Like most Bond movies, the plot for Casino Royale is complicated, but unlike many Bond films, it is comprehensible, too. The franchise has clearly been reinvented with this film, Judi Dench as M being the only direct link to the last set of films. A leg-crossing torture scene is painful even when I knew it was coming. The film slows toward the end, and the opening credit segment is disappointing (where are the half-naked dancing girls?), but the film is overall a fantastic addition to the Bond franchise. A-.
Darren Aronofsky directed the biggest movie related practical joke pulled on me, Requiem For A Dream. A former co-worker of mine loaned me a copy of the DVD saying that there was a great sex scene with Jennifer Connelly in it. The liner-notes inside the DVD for Requiem featured a litany of high-praise from the head goof-ball over at Aint-it-Cool-News. After watching the DVD, I came to a quick conclusion that both of them were full of crap! Oh, yeah, it’s a rather amazing, maybe artistic piece of work, but I’m sure as hell ain’t going to see it again or recommend anyone else see it, either.
That being said, I went into The Fountain with some trepidation. Oh, I had a better idea of what it was about than Aronofsky’s previous film, but there was still some wariness in the back of my head, which as it turned out, was only slightly justified.

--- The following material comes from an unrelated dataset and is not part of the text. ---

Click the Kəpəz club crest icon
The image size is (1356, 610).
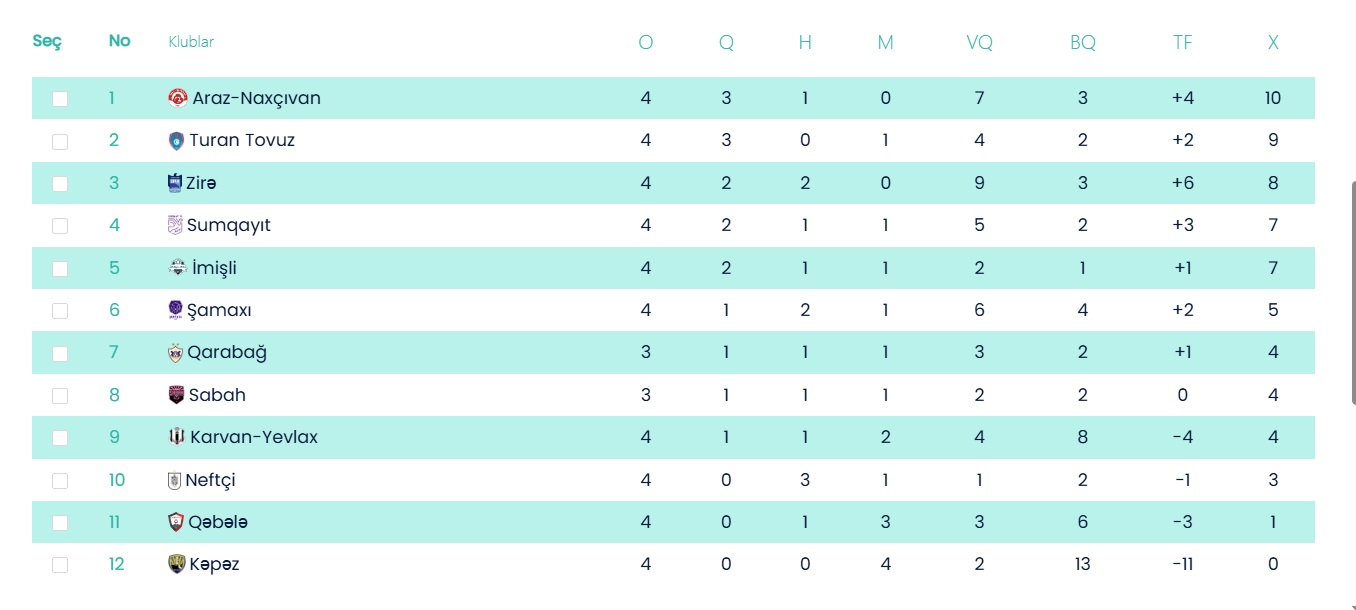177,564
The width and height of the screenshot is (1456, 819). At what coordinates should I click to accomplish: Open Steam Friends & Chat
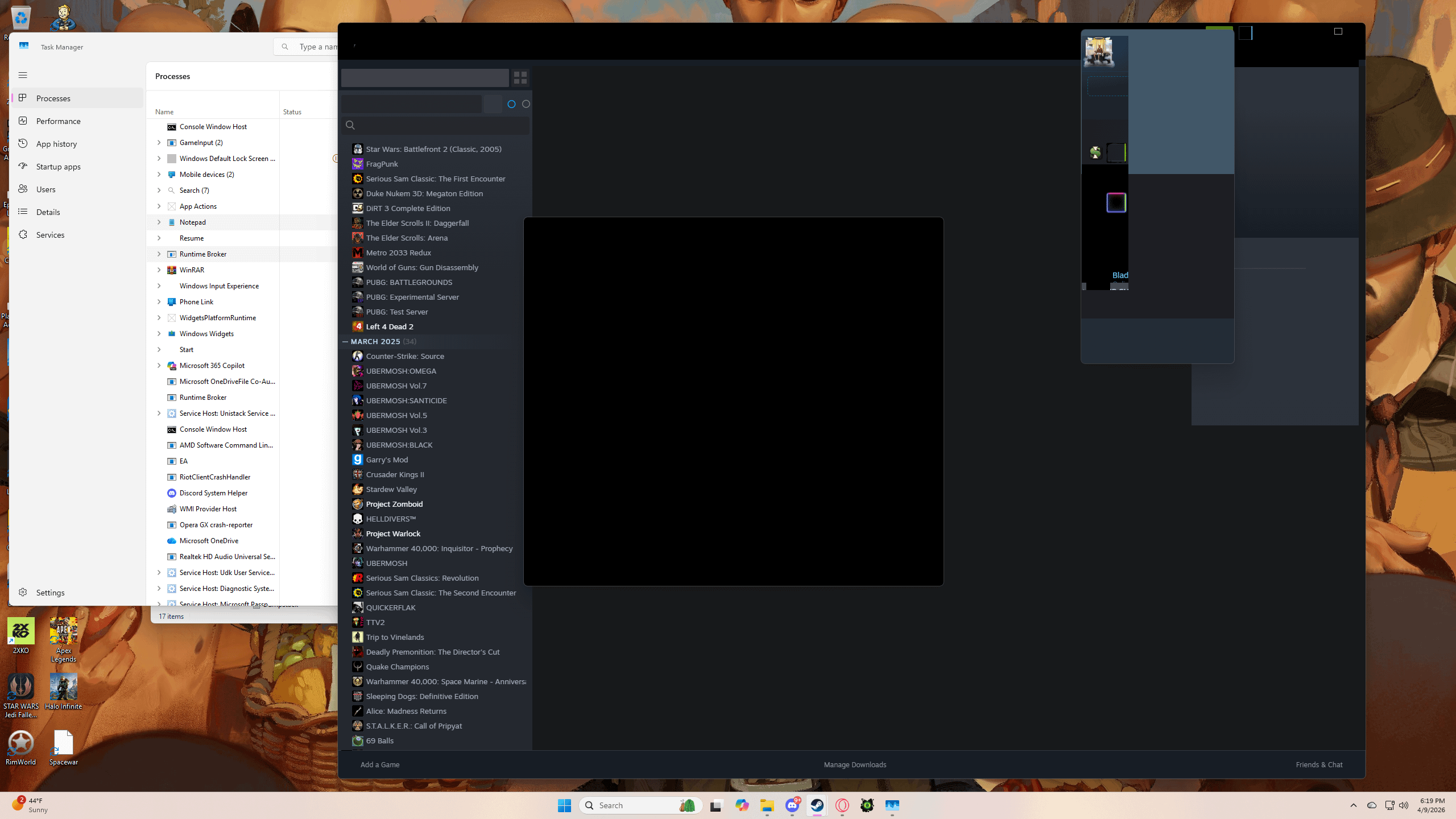(1319, 765)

Some may say this is a millennium long love story between Issy (Rachael Weisz) and Tom (Hugh Jackman), beginning as a conquistador in search of the Fountain of Youth for his beloved queen, moving to a modern day doctor frantically searching for the cure to his wife’s cancer, and ending with… well, I’m not exactly sure, but I’ve read the third portion involves an astronaut and his intergalactic trip to restore the dying tree of life. Jackman carries the film very well, intense and convincing as all three of the characters he plays, while Weisz perfomance is subtle and more supportive of Jackman's than anything else.
Is Aronofsky’s story an existential vision, a metaphysical marvel, pompous prattle? What is the fate of the ring and what does it symbolize?
The hell if I know.
You don’t have to think very hard to enjoy this movie. The doctor and his wife are, in my view, the main subject of this story, and the conquistador and the astronaut are only parts of the story the wife has been writing in her final days called “The Fountain.” It helps in making the story easier to understand, although there are still a few questions that just can’t be answered by that train of thought as the film takes a turn in a weird direction reminiscent of Stanley Kubrick’s 2001.
All in all I recommend The Fountain and give it a grade of B.
EDIT: It's Hugh Jackman not Jackson! I'm an idiot and I know it.